Perto de 40 milhões de pessoas são pobres nos Estados Unidos, o que é excessivo para a economia mais rica do planeta. São pobres 10% dos americanos, e a porcentagem é bem maior que a do Canadá, Coreia do Sul ou Alemanha.
Essa informação não é inédita, mas serviu para deslanchar uma recente reportagem sonora de bom fôlego na NPR, a rádio pública dos EUA. No programa, especialistas gravitaram em torno de Matthew Desmond, professor em Princeton, prêmio Pulitzer e autor de “Poverty by America” (Pobreza de autoria americana), inédito no Brasil.
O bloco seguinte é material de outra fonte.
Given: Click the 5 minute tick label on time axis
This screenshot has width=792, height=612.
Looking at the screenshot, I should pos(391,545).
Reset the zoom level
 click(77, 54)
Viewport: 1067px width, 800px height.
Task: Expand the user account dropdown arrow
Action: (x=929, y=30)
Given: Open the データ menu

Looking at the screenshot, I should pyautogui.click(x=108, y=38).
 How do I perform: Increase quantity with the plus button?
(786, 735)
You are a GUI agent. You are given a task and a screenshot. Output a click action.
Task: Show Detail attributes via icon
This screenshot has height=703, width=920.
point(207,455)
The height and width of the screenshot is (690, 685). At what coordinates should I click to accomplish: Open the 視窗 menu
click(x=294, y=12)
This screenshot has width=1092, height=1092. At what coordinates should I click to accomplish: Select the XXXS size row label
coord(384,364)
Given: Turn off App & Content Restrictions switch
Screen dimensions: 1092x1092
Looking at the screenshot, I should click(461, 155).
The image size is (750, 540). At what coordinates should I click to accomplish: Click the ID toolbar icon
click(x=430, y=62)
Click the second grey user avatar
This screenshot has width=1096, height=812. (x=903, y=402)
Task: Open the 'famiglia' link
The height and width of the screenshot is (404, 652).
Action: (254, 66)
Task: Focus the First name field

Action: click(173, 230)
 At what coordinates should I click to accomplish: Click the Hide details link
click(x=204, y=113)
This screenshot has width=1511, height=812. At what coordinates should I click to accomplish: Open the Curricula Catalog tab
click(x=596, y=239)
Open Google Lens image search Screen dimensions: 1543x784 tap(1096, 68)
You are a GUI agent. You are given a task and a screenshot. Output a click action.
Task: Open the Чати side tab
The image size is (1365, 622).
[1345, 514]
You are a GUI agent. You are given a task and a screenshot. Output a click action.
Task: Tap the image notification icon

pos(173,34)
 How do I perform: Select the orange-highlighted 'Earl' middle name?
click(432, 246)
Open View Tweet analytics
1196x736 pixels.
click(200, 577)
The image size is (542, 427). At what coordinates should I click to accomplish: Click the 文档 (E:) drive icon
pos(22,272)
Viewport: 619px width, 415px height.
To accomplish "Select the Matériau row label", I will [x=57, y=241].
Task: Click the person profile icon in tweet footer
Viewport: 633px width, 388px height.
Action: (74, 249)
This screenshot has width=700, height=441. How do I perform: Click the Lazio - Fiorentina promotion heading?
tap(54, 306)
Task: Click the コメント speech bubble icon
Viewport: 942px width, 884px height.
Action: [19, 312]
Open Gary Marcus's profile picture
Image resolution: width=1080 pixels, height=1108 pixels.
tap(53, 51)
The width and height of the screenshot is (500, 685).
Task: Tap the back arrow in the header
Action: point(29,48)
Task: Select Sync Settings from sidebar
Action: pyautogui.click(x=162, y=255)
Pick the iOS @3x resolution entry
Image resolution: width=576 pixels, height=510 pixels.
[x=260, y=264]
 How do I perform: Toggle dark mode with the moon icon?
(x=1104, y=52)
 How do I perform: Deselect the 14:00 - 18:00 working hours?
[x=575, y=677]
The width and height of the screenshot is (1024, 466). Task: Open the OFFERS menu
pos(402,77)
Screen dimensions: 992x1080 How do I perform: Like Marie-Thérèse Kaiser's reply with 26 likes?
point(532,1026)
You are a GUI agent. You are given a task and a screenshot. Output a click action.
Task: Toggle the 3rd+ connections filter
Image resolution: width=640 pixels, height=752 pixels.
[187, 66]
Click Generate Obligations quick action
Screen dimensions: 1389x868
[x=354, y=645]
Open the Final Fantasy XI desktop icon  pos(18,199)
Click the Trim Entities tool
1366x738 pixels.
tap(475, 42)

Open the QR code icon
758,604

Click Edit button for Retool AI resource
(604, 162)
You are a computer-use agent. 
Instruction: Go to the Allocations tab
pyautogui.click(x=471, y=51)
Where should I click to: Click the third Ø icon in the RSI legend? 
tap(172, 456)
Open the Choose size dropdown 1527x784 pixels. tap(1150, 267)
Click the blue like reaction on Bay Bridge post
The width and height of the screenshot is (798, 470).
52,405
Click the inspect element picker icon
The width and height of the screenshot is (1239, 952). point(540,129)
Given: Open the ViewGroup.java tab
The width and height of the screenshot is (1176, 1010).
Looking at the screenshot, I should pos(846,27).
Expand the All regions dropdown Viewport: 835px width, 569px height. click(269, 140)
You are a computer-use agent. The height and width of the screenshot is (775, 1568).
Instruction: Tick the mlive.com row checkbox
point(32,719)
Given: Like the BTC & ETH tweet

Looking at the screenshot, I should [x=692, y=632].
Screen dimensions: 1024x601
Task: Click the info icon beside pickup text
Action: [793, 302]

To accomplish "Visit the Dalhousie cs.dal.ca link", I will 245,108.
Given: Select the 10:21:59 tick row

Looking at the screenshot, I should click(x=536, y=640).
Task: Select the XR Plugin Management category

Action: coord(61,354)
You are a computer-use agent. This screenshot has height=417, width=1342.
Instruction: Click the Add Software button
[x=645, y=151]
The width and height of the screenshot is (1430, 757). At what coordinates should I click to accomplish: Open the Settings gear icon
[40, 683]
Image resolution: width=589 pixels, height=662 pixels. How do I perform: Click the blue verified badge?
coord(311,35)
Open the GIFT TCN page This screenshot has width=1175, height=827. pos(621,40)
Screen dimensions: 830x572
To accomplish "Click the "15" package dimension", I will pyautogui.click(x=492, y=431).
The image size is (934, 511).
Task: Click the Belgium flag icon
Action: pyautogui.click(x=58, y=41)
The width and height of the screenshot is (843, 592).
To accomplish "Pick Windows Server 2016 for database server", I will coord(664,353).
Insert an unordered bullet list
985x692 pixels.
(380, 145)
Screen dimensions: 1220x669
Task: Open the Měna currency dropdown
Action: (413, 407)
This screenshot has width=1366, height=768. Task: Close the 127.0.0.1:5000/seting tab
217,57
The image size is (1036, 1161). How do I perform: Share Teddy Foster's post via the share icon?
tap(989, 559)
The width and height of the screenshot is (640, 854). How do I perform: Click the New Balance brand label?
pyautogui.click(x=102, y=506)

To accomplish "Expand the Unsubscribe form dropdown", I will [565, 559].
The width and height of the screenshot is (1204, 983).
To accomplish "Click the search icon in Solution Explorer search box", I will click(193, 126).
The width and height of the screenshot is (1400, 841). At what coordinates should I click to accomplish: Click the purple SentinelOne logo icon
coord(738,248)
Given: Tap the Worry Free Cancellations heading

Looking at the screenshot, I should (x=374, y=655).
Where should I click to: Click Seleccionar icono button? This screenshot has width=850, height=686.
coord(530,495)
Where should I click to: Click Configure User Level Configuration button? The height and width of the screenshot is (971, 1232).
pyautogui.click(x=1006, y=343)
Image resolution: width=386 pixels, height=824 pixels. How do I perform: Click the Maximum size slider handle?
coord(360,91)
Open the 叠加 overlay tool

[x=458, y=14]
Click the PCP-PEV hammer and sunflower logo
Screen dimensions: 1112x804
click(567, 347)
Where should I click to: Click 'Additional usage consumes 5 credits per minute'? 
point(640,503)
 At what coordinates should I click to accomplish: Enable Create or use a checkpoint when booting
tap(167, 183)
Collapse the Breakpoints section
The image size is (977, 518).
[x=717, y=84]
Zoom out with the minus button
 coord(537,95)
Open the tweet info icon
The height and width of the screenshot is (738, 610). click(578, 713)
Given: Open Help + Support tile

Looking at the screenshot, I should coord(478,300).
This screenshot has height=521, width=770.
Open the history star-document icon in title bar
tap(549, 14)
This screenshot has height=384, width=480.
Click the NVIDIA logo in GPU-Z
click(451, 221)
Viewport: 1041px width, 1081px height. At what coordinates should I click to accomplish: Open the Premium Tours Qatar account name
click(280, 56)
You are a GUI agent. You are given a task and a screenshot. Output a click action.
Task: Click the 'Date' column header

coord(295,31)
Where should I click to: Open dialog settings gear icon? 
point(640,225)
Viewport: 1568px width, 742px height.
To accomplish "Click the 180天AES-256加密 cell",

A NPR não se propõe a reconstruir a longa história das carências materiais de um país de passado escravocrata ou sobre o qual o aristocrata francês Alexis de Tocqueville já dizia, na primeira metade do século 19, que os empresários fabris exauriam seus operários e os mandavam, para recuperarem a saúde, a entidades beneméritas.
O que a reportagem faz é repassar os momentos em que a pobreza americana ganhou visibilidade política.
Foi assim no pós-1945, quando ela sobreviveu ao pleno emprego, e um autor como Michael Harrington desmontou o mito segundo a qual a pobreza era apenas um estágio provisório de trabalhadores em inevitável ascensão. Ao contrário, argumentou, o pobre faz parte de um conjunto seguido de gerações.
Veio em 1960 o presidente Dwight Eisenhower e seu primeiro apelo à luta contra a pobreza. Mas as medidas só seriam formatadas em 1964 com o presidente Lyndon Johnson. À época, generalizou-se o “Food Stamp” (selo fornecido pelo governo e trocado por comida nos supermercados).
Uma economista chamada Mollie Orshansky, que assessorava Johnson, deu a primeira definição de quem seria legalmente pobre. Era o caso, segundo ela, de quem gastava um terço ou mais de seu orçamento em alimentação.
De certo modo, os EUA acordaram para a existência da pobreza e passaram a dissocia-la da versão idiota de que o pobre era apenas aquele que não gostava de trabalhar. O governo falava agora em “guerra à pobreza” e, de 1960 a 1970, ela caiu pela metade.
Nos anos 1990 foi instituído um novo índice em substituição ao de Orshansky, que é adotado até hoje e inclui a comida, mas também planos de saúde, auxílio em pensões e sobretudo despesas com moradia, de aluguel ao financiamento da casa própria. Esse novo índice passou a ser conhecido pelo neologismo Tanf (sigla em inglês para Ajuda Temporária para Famílias Carentes) e, sem ele, a proporção de pobres nos EUA seria com certeza maior.
Acontece que esse dinheiro é federal e enviado a cada ano aos estados, que são pouco criteriosos em seus gastos. Matthew Desmond relata, por exemplo, que inexiste um controle para que a verba não custeie colônias de férias cristãs, aconselhamento pré-conjugal ou outras finalidades que nada têm a ver com a pobreza.
Desmond diz que, na salada feita por essa montanha de dinheiro, também é considerada como auxílio a famílias carentes a possibilidade de se descontar do Imposto de Renda uma parcela dos juros pagos para a compra da casa própria.
O problema é que se pode financiar com o mecanismo residências secundárias ou tudo o que dê para morar dentro, como iates. Esses detalhes acabam desencadeando a seguinte aberração: esses incentivos custam por ano US$ 26 bilhões, mas o grosso de seus beneficiários são brancos e pertencem aos 20% dos americanos de maior rendimento familiar. Não são os pobres.
É por isso que prevalece nos EUA uma certa confusão. O dinheiro para programas beneficentes é maior que o destinado às famílias carentes. E é dessa massa maior de dólares que saem os US$ 3 trilhões de benefícios previstos pelo orçamento de 2023.
Mas a NPR e seu principal convidado, Matthew Desmond, não caem na armadilha de qualificarem essas distorções como o produto do neoliberalismo, pelo qual só os mais ricos seriam os beneficiados, relegando os realmente pobres à condição de bucha de canhão na retórica oficial. Não é assim.
Vejamos. Todos os programas de distribuição de renda no primeiro ano de governo do conservador Ronald Reagan (1981) custaram para cada contribuinte americano US$ 1.000. Caso o neoliberalismo tivesse diminuído o papel do Estado, esse montante teria caído.
Mas não foi o que aconteceu. Ele subiu para US$ 3.400 no primeiro ano do governo de Donald Trump (2017). Descontada a inflação, o aumento real foi de 237%, diz Desmond, que é considerado no meio acadêmico um homem de esquerda.